:: Exercise brief ::
Gather every line in the entries below that contains the string "each". Case counts.

:: Records ::
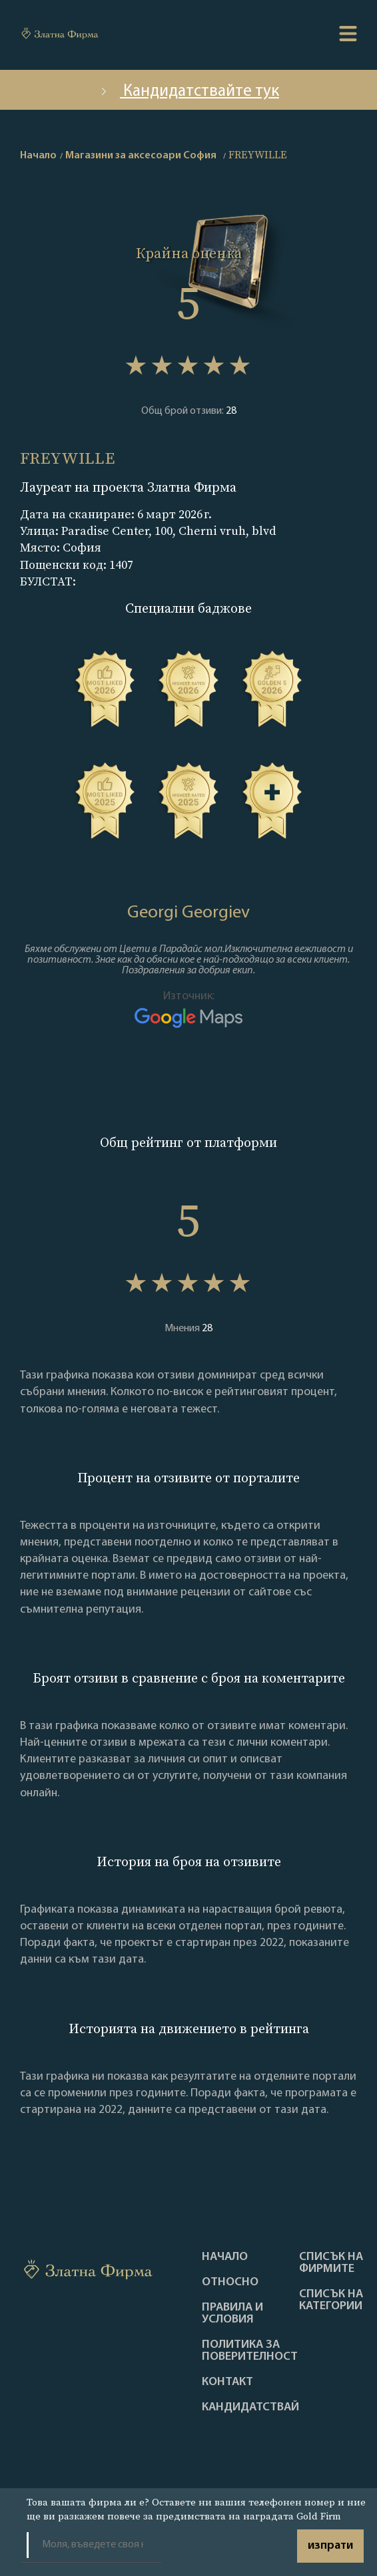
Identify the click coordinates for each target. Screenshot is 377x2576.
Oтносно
==
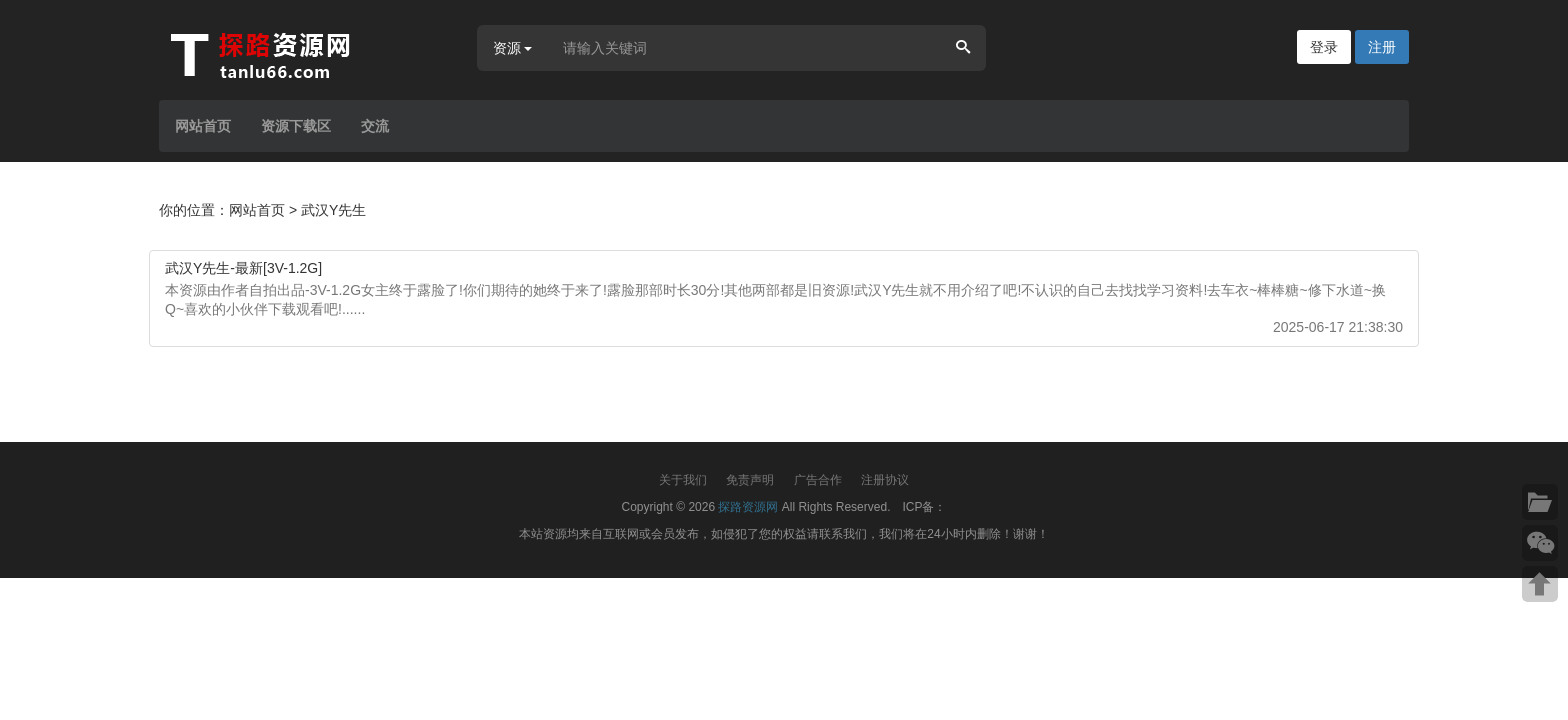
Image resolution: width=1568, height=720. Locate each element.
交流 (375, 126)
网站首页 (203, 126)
---
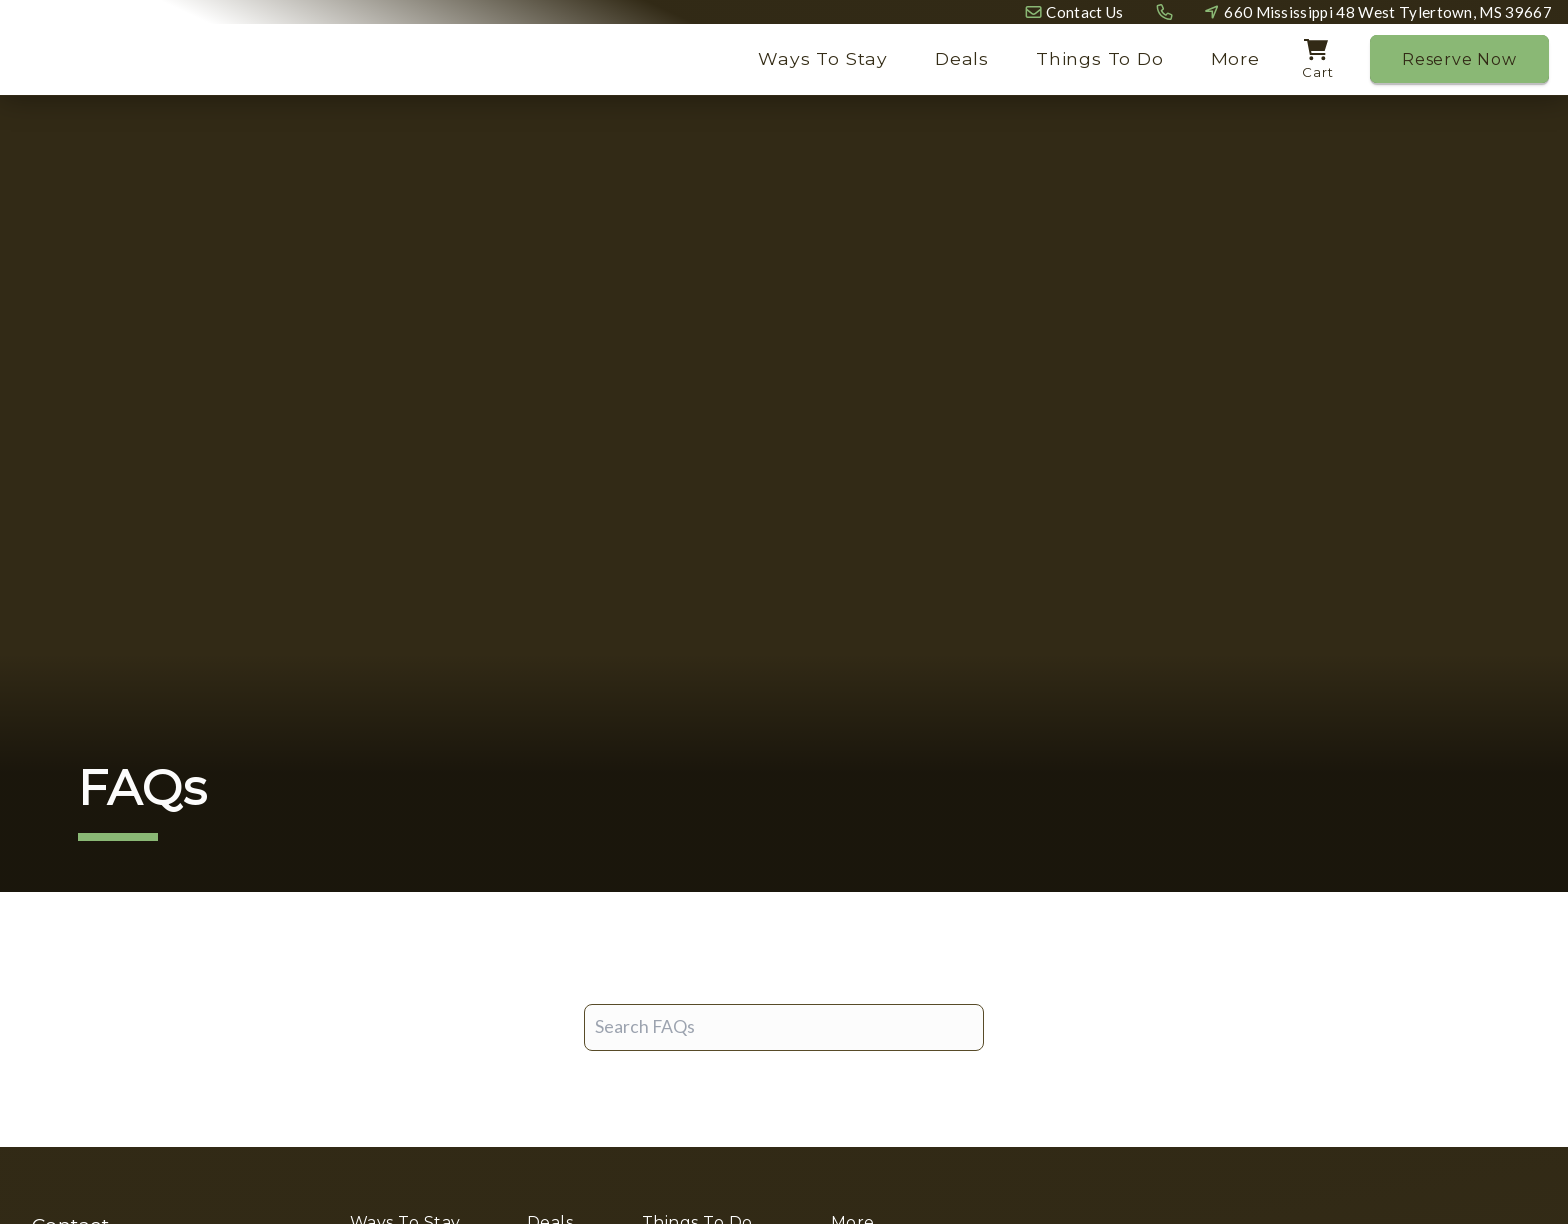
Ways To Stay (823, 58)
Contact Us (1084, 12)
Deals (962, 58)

:: Final result ::
Identify the click coordinates for each target. Screenshot is 377x2576.
Image resolution: width=1568, height=720. Locate each element.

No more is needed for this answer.